→ EXERCISE INSTRUCTIONS
Since only part of the material below is wanted, output exactly the lines from the one with "Image resolution: width=904" up to and including the one with "This screenshot has height=525, width=833.".

================

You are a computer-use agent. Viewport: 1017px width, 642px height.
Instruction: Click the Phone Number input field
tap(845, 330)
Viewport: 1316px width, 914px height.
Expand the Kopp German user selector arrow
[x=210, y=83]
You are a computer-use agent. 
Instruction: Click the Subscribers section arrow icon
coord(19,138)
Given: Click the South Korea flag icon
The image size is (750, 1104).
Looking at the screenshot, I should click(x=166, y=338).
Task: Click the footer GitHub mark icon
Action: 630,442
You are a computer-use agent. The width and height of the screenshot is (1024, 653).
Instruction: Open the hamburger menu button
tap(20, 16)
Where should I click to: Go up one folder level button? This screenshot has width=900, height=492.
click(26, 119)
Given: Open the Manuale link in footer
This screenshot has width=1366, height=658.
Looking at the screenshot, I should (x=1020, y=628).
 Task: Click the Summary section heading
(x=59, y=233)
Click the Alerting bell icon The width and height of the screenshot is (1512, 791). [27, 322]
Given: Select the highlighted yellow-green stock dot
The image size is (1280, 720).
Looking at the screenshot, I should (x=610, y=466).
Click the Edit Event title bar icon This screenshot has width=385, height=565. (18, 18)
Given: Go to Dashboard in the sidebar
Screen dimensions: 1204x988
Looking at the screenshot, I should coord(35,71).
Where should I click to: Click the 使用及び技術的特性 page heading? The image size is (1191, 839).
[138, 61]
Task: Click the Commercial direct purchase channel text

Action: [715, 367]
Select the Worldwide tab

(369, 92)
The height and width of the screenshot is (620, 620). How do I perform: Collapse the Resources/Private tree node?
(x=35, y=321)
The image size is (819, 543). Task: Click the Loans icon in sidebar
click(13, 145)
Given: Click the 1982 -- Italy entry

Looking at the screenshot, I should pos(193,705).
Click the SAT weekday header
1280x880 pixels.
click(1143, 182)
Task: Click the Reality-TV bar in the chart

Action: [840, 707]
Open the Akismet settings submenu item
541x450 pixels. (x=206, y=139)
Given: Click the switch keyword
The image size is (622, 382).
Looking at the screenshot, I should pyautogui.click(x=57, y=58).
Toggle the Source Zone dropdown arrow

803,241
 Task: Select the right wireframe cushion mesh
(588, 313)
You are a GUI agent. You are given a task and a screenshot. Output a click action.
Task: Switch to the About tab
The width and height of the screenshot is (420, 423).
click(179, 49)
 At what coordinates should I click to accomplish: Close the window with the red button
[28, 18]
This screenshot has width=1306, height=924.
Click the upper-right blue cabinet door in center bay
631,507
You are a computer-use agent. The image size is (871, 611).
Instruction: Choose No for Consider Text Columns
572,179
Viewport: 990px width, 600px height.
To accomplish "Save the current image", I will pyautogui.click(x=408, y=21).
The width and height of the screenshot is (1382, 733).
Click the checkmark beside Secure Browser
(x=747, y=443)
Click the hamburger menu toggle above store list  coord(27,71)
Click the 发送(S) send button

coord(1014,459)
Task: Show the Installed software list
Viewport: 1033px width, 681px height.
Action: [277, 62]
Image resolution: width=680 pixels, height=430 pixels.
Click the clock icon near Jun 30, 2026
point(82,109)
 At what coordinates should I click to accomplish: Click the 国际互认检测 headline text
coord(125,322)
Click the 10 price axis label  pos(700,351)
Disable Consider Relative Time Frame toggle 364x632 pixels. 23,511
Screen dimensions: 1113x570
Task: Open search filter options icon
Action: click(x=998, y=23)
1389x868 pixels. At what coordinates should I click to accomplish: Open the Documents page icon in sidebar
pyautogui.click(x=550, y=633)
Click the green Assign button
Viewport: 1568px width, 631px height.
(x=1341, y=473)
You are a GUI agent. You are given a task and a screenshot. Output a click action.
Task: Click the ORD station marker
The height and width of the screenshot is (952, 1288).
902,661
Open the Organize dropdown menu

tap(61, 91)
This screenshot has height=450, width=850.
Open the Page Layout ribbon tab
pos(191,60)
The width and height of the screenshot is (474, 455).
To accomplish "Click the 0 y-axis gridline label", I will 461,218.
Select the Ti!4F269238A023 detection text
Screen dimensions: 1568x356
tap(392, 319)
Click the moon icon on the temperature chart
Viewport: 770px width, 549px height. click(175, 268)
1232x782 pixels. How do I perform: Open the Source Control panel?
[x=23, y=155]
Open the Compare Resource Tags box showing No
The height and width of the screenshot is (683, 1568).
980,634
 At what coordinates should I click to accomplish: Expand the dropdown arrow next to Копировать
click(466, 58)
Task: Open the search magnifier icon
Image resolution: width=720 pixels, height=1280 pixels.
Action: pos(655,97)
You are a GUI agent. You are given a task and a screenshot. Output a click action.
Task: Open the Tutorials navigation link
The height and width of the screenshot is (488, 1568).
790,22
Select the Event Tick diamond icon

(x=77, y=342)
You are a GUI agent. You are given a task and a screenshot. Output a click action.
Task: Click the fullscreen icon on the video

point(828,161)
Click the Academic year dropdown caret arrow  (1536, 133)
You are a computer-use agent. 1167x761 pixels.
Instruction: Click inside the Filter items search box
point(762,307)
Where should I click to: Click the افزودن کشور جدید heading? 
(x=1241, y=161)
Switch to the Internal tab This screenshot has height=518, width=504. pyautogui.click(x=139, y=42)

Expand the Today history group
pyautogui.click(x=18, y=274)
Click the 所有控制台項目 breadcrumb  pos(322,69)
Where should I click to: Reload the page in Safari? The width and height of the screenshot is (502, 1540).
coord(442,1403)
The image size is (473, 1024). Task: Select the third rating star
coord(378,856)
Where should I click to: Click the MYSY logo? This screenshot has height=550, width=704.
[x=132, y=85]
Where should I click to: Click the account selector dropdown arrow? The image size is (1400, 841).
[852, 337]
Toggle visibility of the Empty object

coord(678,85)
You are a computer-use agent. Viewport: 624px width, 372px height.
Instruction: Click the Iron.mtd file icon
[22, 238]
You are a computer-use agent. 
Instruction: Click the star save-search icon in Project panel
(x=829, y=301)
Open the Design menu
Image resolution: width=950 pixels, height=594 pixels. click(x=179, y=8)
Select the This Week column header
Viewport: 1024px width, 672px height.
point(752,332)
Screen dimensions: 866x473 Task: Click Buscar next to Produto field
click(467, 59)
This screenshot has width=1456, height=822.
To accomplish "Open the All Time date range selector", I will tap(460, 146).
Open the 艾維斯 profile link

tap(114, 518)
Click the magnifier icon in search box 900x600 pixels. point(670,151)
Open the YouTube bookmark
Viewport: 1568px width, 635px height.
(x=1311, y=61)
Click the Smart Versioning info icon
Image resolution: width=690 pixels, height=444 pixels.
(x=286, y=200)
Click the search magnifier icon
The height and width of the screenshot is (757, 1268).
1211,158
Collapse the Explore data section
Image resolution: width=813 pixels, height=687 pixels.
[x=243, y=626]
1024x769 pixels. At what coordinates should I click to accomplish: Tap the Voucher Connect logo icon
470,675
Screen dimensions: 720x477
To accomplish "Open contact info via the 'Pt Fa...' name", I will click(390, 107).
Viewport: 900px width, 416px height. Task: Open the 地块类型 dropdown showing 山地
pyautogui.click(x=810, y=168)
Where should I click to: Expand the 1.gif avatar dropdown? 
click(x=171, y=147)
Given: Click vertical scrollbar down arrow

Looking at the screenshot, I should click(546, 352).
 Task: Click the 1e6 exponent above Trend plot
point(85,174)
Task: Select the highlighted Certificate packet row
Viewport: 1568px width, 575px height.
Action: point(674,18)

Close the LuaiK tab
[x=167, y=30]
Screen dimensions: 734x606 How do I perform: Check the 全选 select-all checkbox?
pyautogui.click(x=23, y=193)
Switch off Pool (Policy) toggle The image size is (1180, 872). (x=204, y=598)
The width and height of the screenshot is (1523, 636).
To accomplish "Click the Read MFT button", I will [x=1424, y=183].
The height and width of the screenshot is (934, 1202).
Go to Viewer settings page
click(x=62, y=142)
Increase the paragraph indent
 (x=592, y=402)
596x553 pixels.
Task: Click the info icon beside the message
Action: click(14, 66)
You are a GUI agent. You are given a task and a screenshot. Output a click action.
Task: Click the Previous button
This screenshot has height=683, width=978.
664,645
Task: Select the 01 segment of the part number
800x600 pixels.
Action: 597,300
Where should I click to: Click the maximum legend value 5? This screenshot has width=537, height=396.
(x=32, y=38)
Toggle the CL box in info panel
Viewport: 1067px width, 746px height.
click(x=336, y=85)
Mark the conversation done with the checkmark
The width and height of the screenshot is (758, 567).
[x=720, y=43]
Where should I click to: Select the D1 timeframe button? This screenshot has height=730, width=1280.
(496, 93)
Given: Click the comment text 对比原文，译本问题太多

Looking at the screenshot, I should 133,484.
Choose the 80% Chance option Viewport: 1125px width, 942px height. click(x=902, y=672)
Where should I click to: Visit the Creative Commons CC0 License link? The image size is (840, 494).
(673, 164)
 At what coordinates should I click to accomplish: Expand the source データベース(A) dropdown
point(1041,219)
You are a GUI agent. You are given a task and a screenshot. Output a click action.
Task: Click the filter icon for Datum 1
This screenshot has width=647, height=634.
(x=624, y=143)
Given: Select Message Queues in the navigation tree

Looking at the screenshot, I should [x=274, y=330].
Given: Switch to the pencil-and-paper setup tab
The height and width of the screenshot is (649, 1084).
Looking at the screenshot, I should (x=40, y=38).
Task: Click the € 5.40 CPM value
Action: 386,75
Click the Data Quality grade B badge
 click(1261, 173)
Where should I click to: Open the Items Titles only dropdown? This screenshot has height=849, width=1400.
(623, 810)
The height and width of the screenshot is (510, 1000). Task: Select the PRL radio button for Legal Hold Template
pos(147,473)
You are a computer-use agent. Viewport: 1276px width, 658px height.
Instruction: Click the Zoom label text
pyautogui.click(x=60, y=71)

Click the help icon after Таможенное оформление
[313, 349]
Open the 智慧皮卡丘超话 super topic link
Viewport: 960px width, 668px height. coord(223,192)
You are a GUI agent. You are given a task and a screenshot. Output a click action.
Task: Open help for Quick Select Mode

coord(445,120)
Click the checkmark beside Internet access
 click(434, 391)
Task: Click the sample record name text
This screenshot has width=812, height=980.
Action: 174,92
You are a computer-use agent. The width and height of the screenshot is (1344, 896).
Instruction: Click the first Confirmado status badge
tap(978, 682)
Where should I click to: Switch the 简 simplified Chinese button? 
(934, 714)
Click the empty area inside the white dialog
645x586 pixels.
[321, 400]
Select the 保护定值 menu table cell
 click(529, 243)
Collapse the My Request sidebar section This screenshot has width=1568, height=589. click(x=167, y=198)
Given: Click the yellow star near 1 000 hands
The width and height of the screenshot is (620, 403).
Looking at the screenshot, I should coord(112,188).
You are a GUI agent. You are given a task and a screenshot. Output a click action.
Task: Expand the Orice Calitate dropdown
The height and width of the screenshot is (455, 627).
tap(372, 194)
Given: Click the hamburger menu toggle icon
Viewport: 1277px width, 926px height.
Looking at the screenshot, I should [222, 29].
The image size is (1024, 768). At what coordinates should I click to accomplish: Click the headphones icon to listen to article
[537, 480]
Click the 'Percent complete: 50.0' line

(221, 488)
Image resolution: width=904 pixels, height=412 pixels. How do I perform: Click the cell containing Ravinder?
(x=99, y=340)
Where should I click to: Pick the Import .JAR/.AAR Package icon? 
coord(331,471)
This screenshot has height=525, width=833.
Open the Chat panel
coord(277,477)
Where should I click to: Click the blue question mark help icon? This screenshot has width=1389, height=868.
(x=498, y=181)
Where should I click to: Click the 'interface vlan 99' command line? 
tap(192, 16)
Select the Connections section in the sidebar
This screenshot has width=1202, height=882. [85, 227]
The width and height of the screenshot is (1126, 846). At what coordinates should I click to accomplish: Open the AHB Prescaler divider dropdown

================

→ RESPONSE AREA
Image resolution: width=904 pixels, height=412 pixels. How do I perform: Click the cell containing Ravinder?
(x=99, y=340)
Where should I click to: Pick the Import .JAR/.AAR Package icon? 
coord(331,471)
This screenshot has height=525, width=833.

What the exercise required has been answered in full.